Magical Mystery Tour (1967)
- Magical Mystery Tour
- The Fool on the Hill
- Flying
- Blue Jay Way
- Your Mother Should Know
- I Am the Walrus
- Hello Goodbye
- Strawberry Fields Forever
- Penny Lane
- Baby You’re a Rich Man
- All You Need is Love
Structurally, this album is composed of two pieces (all vinyl records are, but bear with me). The first six songs are the soundtrack of a Beatle-centric film of the same name, originally released as a pair of EPs. The last five songs are the five sides of the band’s three most-recent-at-the-time non-album singles (the B-Side of “Hello Goodbye” was “I Am the Walrus,” one of the EP songs). As the Beatles usually selected quality tracks for their singles, side two is consequently very strong, if a little short. The pair of “Strawberry Fields Forever/Penny Lane” in particular is iconic, two of the definitive songs of the Beatles’ psychedelic period, brimming with sound and experimentation.
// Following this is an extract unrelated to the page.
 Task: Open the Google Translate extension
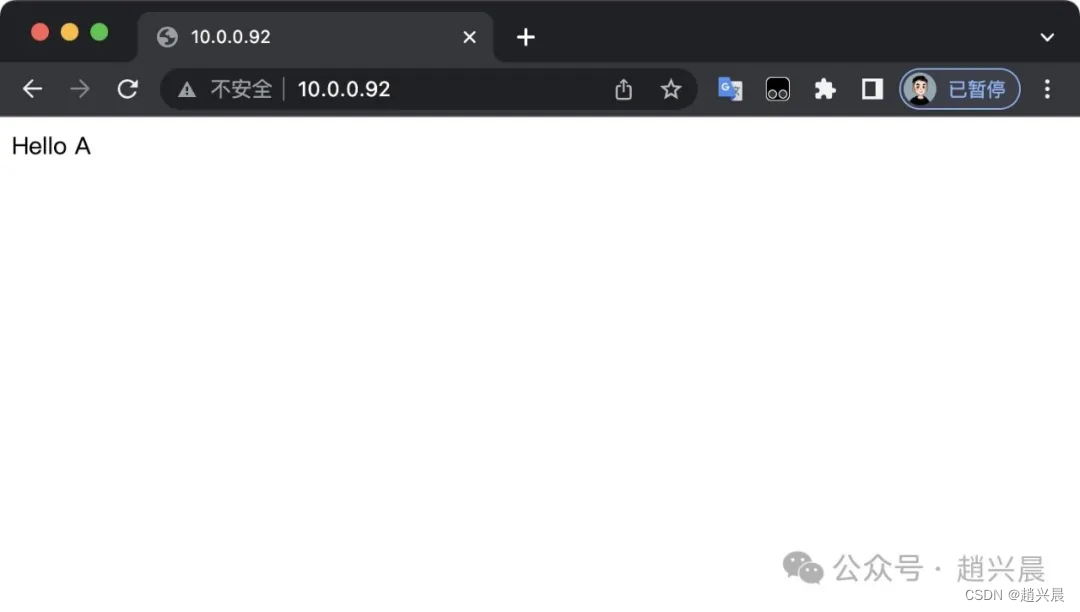[x=730, y=89]
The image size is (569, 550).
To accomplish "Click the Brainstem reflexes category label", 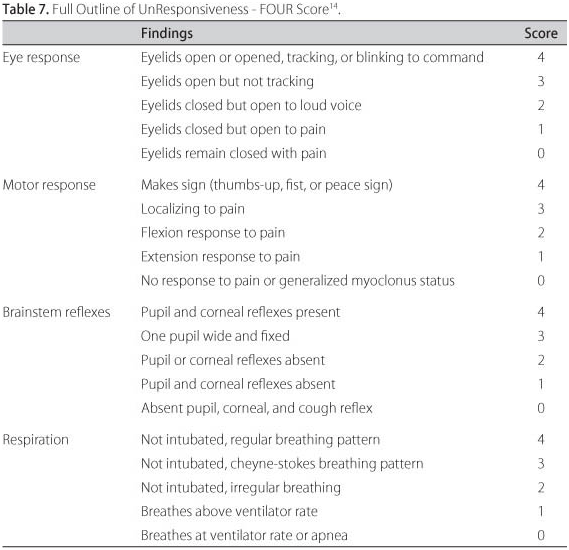I will tap(56, 312).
As for the EP side, once again McCartney was the inciting force behind a concept, which can be pretty much summed up by the title. Lennon has only one song, “I Am the Walrus,” though his voice predominates on the singles side, and Harrison has “Blue Jay Way.” For this project, each of the three has differing aesthetic takes on psychedelia: Paul is wistful and childlike, George is smoky and mysterious, and John is a font of delirious nonsense poetry. “Walrus” is the most compelling and dramatic song on side one, a symphony of strings, distortion, sound effects, and the incorporation of a radio play of King Lear that happened to be on the air that day. Paul’s songs don’t even reach for that level of bizarre-ness, but the title song is a tour de force, and his gift for a beautiful melody is undeniable, especially with “The Fool on the Hill.”
Ringo Starr has no vocal here, except for wordless harmonies with the others on “Flying,” otherwise a supremely relaxed instrumental. It’s also his second Beatles writing credit, shared with the other three.
The Beatles (1968)
- Back in the U.S.S.R.
- Dear Prudence
- Glass Onion
- Ob-La-Di, Ob-La-Da
- Wild Honey Pie
- The Continuing Story of Bungalow Bill
- While My Guitar Gently Weeps
- Happiness is a Warm Gun
- Martha My Dear
- I’m So Tired
- Blackbird
- Piggies
- Rocky Raccoon
- Don’t Pass Me By
- Why Don’t We Do It in the Road?
- I Will
- Julia
- Birthday
- Yer Blues
- Mother Nature’s Son
- Everybody’s Got Something to Hide Except for Me and My Monkey
- Sexy Sadie
- Helter Skelter
- Long, Long, Long
- Revolution 1
- Honey Pie
- Savoy Truffle
- Cry Baby Cry
- Revolution 9
- Good Night
Sometimes this is my favorite Beatles album. If 1967 had been the year of McCartney’s ascendance, the famous journey to study transcendental meditation in India of early 1968 led to a massive resurgence of songwriting from all of the other members, and the subsequent inevitability of a double album. It has the highest number of George Harrison compositions at four (though that only amounts to 4/30, or 13% of the whole). It is wildly experimental but much starker-sounding than Sgt. Pepper, with lyrics that are more overtly political, sexual, satirical, and heartfelt than ever before. Unfortunately it is also a mess, and its recording engendered deep wounds in the Beatles’ relationships.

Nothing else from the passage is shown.